Matthew Wade has conceded he needs to work on parts of his game to remain Australia's number one wicketkeeper.
Wade came in for heavy criticism from former keeper Ian Healy who accused him of getting the basics wrong, but the two have since met to discuss how he can improve.
"I'm not hiding, I've got to work hard at certain areas in my keeping," Wade said on Thursday.
"Every day I'm trying to get better, I want to be the best player I can be. There's always stuff you can work on."
It's not just his technical game Wade needs to improve. He has also had to make changes to his eating habits.
"I've had to work on my diet, it's been an interesting thing," Wade said.
"I get a little bit nervous so I don't eat as much as what I should.
"As a cricketer I want to get better every time I play so that's something I have to work on, as well as some technical things."

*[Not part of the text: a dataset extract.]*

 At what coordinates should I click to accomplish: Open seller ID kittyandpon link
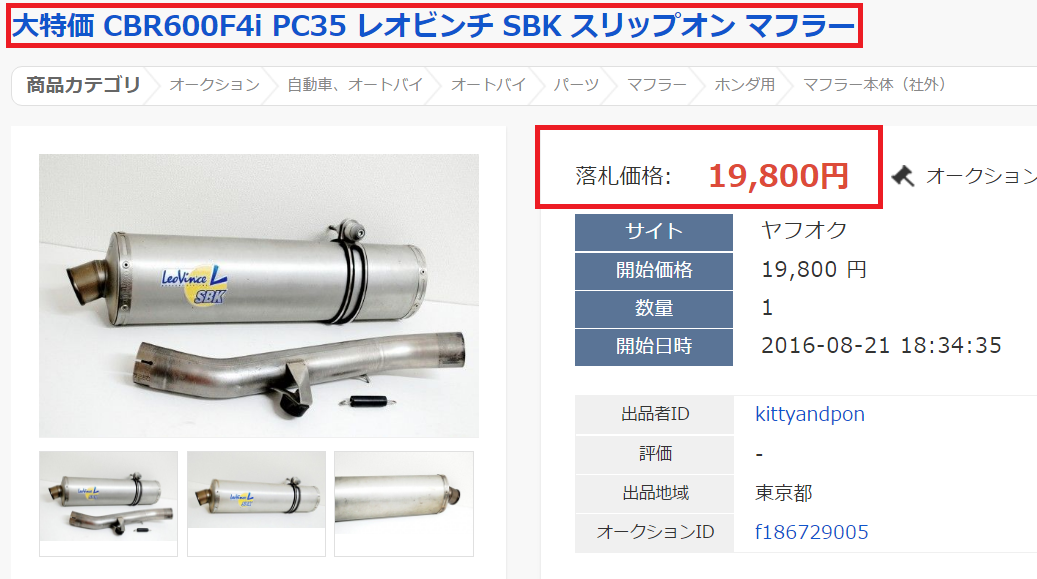[x=809, y=414]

One of Wade's biggest challenges this year will be keeping wicket on India's spinning pitches when Australia tour next month, but the 25-year-old is confident in those conditions.
"I played my first three Test matches in the West Indies, which took a lot of turn and I felt really comfortable," he said.

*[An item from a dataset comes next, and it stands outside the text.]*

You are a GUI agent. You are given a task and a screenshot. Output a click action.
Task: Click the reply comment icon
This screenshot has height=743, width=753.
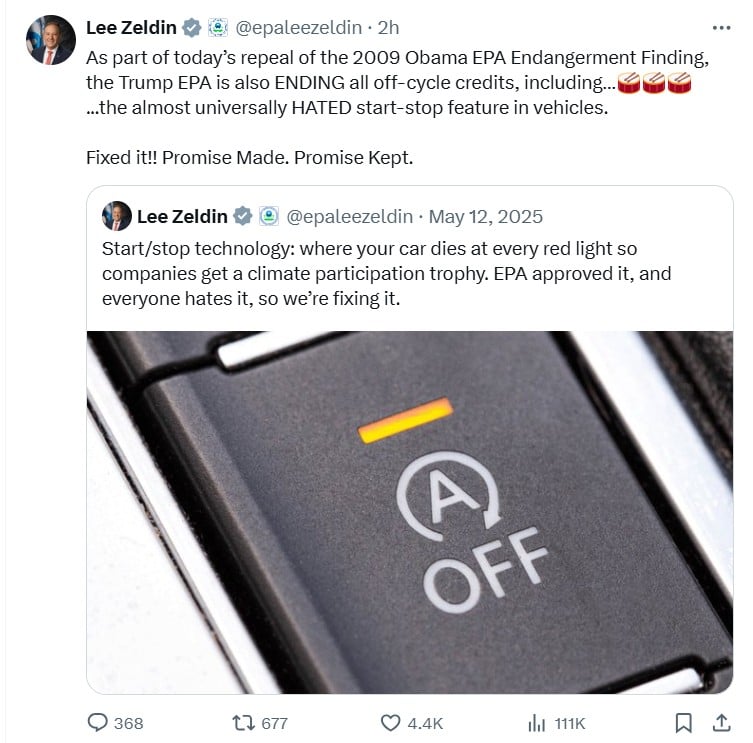99,722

"I've kept in India before so I feel comfortable actually on those wickets.
"The difference between here and there is that it obviously spins big there - it's more consistent spin so it's actually, at times, a little bit easier to keep to."
Wade isn't expecting Australia's rotation policy to extend to the wicketkeeping role, but if it does he does not see it as a negative.
He was left out of Australia's first two ODIs against Sri Lanka and came back feeling better.
"Personally, coming back into the team I felt really fresh and ready to go," he said."We've got a big tour, we've got a big six months coming up, so 10 days off is probably not a bad thing to freshen up."